A APMT, apesar de discordar do posicionamento do CFM, cancelou a Recomendação e a retirou do site.

Em resposta às manifestações e o posicionamento do MPT, o CFM, em 21/09/2018, publicou a Resolução n° 2.183, que no seu artigo 9º, reforçou o entendimento do Parecer contestado:

Art. 9º Na contestação de nexo estabelecido pela perícia médica previdenciária, se o médico do trabalho detém elementos de convicção de que não há relação entre o trabalho e o diagnóstico da doença, deverá fazê-lo com critérios técnicos e científicos.

  • 1º Em sua peça de contestação de nexo ao perito médico da Previdência, o médico do trabalho poderá enviar documentação probatória demonstrando que os agravos não possuem nexo com o trabalho exercido pelo trabalhador, tais como:

VIII – relatórios e documentos médico-ocupacionais, inclusive dados do prontuário que poderá ser usado nos casos em que a contestação depender daquelas informações e enviá-las em caráter confidencial ao perito previdenciário.

Posicionamento da Justiça

Em 23/07/2019, a 4ª Vara da Justiça do Trabalho de Brasília decide o deferimento de tutela antecipada em favor da inicial do MPT suspendendo “…  os efeitos do .. art. 9º,  e § 1º,  e inciso VIII, da Resolução nº 2.183/2018 do CFM… sob pena de multa diária … “. Um mês depois, em 06/08/2019, o CFM suspende a parte da Resolução ajuizada.

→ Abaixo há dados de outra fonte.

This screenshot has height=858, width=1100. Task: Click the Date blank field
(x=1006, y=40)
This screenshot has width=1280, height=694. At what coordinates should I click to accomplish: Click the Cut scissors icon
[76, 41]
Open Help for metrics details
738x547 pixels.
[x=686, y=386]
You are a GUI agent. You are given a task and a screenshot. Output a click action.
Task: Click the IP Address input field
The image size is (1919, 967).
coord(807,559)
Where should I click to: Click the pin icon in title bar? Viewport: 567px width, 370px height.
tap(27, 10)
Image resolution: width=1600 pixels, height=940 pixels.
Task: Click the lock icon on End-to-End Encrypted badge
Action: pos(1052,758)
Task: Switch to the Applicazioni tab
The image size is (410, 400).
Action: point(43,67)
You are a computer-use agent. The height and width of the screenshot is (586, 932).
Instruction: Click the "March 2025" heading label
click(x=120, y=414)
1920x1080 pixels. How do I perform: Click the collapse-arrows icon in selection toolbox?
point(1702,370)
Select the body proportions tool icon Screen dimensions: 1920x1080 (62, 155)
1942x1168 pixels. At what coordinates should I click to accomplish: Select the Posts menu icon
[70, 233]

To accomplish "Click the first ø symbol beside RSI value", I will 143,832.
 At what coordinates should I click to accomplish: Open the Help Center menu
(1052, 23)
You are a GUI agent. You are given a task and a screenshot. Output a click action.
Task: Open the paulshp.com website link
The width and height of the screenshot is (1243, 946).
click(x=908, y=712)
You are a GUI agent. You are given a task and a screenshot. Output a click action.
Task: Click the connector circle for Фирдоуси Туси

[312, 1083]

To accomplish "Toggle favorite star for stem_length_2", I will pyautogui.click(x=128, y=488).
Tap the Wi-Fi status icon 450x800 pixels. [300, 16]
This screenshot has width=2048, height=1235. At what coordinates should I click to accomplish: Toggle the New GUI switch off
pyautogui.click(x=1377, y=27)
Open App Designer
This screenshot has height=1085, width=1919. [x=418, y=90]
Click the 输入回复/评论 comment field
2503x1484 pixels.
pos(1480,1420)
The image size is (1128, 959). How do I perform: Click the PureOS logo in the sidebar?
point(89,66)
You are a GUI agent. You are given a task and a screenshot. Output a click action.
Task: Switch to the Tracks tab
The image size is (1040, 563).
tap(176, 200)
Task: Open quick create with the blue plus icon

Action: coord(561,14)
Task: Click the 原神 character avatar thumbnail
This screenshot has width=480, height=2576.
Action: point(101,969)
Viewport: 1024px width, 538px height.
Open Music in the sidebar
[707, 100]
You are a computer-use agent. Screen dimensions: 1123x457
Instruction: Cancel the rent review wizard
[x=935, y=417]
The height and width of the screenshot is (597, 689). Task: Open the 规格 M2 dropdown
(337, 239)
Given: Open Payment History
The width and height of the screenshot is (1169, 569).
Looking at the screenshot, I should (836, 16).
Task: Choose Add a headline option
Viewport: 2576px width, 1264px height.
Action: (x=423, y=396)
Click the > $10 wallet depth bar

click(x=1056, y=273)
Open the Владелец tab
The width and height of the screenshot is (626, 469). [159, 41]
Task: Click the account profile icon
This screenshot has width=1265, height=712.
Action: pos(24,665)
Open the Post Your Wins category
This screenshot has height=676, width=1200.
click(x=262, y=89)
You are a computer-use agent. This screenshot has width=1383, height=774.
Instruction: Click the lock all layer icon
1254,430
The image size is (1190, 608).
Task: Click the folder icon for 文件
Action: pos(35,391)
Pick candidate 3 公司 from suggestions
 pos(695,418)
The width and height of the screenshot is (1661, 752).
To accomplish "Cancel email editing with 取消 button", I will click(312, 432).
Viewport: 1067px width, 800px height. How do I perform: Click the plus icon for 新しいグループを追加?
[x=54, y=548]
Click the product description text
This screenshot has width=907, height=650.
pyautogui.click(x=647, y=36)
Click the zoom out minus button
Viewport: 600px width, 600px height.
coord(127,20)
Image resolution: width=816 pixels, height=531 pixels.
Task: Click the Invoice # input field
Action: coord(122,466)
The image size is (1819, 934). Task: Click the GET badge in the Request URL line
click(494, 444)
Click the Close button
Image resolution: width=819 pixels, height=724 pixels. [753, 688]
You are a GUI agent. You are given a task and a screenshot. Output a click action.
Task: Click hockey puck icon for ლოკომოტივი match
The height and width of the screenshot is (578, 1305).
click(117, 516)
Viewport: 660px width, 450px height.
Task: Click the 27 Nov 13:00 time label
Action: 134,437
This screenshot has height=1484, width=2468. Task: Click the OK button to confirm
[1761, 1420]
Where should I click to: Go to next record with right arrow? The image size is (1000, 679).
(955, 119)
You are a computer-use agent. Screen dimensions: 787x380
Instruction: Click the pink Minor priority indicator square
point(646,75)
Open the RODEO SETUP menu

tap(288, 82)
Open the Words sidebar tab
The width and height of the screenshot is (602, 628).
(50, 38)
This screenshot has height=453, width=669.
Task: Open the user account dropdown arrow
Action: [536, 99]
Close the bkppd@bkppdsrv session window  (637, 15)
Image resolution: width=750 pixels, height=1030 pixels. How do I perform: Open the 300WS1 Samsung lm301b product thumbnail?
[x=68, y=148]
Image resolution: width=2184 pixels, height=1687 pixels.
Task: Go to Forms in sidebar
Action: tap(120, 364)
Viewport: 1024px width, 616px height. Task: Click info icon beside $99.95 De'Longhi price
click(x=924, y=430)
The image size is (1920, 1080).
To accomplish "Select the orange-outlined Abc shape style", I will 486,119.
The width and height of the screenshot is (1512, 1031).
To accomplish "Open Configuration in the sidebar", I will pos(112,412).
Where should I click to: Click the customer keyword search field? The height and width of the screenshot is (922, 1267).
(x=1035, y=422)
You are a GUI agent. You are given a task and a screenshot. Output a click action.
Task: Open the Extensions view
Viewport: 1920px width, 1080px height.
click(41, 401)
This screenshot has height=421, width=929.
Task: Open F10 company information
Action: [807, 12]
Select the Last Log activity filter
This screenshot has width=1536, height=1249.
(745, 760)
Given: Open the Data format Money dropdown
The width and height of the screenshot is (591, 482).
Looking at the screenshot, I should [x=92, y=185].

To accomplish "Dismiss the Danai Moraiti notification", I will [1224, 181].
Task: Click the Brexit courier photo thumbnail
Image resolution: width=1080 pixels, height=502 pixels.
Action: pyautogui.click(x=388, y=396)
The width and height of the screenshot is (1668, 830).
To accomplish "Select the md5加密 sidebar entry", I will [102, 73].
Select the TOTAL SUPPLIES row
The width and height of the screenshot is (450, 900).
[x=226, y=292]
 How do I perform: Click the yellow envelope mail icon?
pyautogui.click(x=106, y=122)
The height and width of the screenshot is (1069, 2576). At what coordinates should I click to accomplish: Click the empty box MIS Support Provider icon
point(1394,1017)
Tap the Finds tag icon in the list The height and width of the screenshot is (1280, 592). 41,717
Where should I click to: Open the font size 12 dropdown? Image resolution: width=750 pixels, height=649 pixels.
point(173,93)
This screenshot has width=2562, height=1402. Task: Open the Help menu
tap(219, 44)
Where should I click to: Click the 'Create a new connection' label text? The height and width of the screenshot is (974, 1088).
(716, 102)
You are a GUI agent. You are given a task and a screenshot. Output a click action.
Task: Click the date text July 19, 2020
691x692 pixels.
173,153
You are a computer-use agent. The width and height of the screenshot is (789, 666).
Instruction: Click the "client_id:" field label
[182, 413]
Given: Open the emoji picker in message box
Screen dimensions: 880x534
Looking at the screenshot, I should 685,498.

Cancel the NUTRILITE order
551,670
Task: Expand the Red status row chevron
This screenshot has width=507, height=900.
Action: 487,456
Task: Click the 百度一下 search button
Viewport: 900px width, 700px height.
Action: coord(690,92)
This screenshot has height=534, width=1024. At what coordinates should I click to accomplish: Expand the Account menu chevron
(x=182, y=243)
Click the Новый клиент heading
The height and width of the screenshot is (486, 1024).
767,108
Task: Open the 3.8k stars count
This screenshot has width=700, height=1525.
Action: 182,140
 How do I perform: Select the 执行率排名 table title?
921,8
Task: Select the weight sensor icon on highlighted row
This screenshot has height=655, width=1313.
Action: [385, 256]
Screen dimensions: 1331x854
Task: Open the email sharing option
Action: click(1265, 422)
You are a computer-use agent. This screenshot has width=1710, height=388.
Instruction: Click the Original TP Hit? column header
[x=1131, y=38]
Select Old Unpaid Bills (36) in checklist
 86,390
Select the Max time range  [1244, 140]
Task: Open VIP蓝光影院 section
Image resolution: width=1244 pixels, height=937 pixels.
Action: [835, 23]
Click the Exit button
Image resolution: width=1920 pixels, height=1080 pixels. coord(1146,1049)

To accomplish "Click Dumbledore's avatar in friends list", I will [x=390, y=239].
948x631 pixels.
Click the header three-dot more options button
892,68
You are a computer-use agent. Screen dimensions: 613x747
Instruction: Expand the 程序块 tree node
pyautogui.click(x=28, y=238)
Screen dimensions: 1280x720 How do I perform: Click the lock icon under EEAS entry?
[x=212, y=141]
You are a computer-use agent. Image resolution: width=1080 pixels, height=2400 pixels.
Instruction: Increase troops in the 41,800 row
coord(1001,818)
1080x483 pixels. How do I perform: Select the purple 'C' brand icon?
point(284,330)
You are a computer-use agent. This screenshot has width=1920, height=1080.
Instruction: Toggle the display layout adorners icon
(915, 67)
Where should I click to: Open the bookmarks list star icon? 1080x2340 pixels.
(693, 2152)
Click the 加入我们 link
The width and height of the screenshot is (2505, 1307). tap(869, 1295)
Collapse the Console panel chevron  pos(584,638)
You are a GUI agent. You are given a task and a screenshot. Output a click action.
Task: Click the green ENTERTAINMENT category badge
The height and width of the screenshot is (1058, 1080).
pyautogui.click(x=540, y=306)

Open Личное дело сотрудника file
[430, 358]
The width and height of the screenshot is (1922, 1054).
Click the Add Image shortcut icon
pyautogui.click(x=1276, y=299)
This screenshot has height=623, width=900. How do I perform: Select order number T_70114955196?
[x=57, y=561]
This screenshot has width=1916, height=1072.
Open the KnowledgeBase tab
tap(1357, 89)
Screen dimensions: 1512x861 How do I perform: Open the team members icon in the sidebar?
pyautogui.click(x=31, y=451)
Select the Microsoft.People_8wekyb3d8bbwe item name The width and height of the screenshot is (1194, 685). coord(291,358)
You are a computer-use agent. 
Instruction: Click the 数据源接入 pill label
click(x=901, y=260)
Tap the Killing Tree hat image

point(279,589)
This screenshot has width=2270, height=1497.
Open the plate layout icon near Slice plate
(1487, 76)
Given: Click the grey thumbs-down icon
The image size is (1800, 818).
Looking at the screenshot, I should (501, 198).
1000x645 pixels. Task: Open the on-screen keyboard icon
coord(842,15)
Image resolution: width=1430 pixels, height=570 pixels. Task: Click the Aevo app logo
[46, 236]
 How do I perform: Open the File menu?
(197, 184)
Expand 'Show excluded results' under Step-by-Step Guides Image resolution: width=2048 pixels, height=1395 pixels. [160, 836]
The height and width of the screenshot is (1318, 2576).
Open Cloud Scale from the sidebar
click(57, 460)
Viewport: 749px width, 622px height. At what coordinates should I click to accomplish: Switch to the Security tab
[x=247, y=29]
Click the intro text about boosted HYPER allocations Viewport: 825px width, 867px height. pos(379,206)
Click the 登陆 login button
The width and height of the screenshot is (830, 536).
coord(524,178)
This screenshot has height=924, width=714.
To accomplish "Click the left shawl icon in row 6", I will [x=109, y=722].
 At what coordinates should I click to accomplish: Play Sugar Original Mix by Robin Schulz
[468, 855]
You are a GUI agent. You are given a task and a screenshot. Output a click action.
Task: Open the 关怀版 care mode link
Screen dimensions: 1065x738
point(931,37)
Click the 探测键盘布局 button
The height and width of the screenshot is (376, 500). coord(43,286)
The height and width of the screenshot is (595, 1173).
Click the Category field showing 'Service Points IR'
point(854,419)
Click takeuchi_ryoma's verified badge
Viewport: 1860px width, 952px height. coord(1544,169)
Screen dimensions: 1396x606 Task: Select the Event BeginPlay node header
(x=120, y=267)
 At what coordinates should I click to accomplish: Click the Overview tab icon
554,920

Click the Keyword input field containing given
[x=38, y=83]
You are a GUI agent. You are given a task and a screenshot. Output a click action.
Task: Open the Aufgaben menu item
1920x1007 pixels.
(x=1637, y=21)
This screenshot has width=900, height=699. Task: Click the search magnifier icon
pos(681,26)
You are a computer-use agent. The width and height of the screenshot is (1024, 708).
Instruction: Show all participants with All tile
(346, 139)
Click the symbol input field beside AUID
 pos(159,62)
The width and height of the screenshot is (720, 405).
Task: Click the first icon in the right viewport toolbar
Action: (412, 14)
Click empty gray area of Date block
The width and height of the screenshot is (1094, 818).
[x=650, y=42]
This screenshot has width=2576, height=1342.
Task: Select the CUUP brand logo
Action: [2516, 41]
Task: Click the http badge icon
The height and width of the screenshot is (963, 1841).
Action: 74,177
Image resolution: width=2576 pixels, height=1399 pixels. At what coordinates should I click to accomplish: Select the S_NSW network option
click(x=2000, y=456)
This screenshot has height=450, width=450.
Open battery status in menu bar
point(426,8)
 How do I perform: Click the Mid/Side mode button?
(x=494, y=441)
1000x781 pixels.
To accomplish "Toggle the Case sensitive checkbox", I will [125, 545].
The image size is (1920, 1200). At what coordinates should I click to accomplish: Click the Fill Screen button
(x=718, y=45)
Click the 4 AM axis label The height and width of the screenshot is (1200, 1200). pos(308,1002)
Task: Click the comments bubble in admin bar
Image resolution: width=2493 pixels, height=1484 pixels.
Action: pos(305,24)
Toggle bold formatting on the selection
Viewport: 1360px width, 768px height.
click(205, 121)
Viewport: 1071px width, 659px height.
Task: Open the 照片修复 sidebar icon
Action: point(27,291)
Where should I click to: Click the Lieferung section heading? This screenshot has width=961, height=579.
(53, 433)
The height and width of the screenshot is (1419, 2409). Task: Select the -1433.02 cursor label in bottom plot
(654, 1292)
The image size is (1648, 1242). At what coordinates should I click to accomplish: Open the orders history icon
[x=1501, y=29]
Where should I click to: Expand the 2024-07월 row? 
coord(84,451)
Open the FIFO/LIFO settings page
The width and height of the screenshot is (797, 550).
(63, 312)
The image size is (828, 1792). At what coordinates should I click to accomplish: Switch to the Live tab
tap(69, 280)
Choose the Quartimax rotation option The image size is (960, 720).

No final do mês passado, em 28/02/2020, em decisão definitiva nos processos iniciados a partir de duas ações civis públicas ajuizadas pelo MPT contra o CFM, a 4ª Vara declarou nulo o Parecer 03/2017 e o art. 9º, parágrafo 1° e inciso VIII da Resolução CFM n° 2.183/18 por entender que os dispositivos autorizam os médicos do trabalho violar o sigilo de informações íntimas dos trabalhadores. A sentença também proíbe que o Conselho edite novos atos que autorizem o desrespeito à intimidade das informações de saúde dos trabalhadores presentes nos prontuários produzidos pelos SESMT.

Uma vitória para todos os envolvidos na saúde dos trabalhadores, nesse momento conturbado.